The entire mapped network of 16,000+ pages, as of 2023-12-26.
This project was a joint effort by myself and a few friends:
88x31 buttons are everywhere on the indie web -- they're those tiny buttons on the homepage or footer of sites like mine which link to friends, projects, etc. They've been around for decades and have spread all over webpages and forum signatures. However, until now, there has been no way to view the entire network of 88x31 links all at once.
My friends and I have implemented a scraper which can crawl a page for 88x31 links, a server to manage the queue of sites to crawl, and a web frontend to visualize the graph as a whole.
The implementation consists of three parts: the scraper, the orchestration server, and the frontend.

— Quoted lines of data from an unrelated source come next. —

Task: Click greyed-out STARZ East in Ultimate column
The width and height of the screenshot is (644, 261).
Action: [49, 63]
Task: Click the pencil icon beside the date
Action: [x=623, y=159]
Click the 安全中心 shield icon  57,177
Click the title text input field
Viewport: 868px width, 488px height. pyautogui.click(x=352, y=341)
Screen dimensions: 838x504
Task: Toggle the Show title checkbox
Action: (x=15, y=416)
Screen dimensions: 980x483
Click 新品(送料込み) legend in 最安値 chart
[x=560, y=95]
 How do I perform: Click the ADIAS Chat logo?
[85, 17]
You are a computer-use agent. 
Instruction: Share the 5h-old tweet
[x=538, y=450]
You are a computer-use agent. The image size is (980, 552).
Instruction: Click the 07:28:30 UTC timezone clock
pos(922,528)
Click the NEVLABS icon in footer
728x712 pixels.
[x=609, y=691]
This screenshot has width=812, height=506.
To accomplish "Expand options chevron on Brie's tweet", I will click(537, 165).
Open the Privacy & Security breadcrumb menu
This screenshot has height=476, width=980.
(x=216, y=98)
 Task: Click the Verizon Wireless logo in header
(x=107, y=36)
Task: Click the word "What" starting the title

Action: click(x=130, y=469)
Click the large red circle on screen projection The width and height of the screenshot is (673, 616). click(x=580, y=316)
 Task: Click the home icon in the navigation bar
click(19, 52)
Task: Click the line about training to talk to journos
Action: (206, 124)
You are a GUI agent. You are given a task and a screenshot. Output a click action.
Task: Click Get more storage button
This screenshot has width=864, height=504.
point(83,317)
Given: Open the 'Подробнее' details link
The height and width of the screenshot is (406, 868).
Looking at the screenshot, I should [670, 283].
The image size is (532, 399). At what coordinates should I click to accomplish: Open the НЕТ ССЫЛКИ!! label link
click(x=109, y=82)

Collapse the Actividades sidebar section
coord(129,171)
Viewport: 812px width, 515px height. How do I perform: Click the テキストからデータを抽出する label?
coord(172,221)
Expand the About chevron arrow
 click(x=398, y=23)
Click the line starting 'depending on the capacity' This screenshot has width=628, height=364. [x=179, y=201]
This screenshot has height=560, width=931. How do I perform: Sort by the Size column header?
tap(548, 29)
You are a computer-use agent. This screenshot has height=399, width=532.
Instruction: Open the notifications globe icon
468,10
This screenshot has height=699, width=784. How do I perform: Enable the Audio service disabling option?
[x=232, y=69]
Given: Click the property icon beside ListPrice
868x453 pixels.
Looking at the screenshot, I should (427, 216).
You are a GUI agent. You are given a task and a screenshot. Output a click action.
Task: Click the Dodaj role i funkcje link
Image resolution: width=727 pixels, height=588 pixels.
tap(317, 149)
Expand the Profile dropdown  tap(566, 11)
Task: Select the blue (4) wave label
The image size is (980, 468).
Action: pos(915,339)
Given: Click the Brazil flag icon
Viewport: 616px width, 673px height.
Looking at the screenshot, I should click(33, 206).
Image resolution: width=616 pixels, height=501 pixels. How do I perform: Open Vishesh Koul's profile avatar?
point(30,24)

The scraper receives a URL and is responsible for visiting the webpage to look for 88x31s which link to pages. We experimented with a webdriver-based solution (using Puppeteer), but ended up switching to static HTML parsing for performance, making the tradeoff that the scraper can't read client-side-rendered pages.
The scraper is also responsible for noting any redirects that happen, and for trying to identify canonical URLs for pages, just as a traditional search engine crawler would need to.
The scraper is written in Rust and keeps no state, so it can be scaled up horizontally as needed.
To coordinate the scrapers and provide access control, an orchestration server is used. This server also accepts URLs into the network (adding them to the queue) and produces the graph file.
The orchestration server is backed by a Redis database -- this was chosen to ensure the queue was stored in memory.
The orchestration server also handles inserting found links into the queue, and correcting records after a redirect is found -- both complex processes to handle edge cases that arise when webmasters change things about their site.
The frontend is used to display the graph to the user and allow them to navigate it efficiently. It has some functionality for zooming to a particular node and highlighting its links, and it can show the badge images used to link from one site to another.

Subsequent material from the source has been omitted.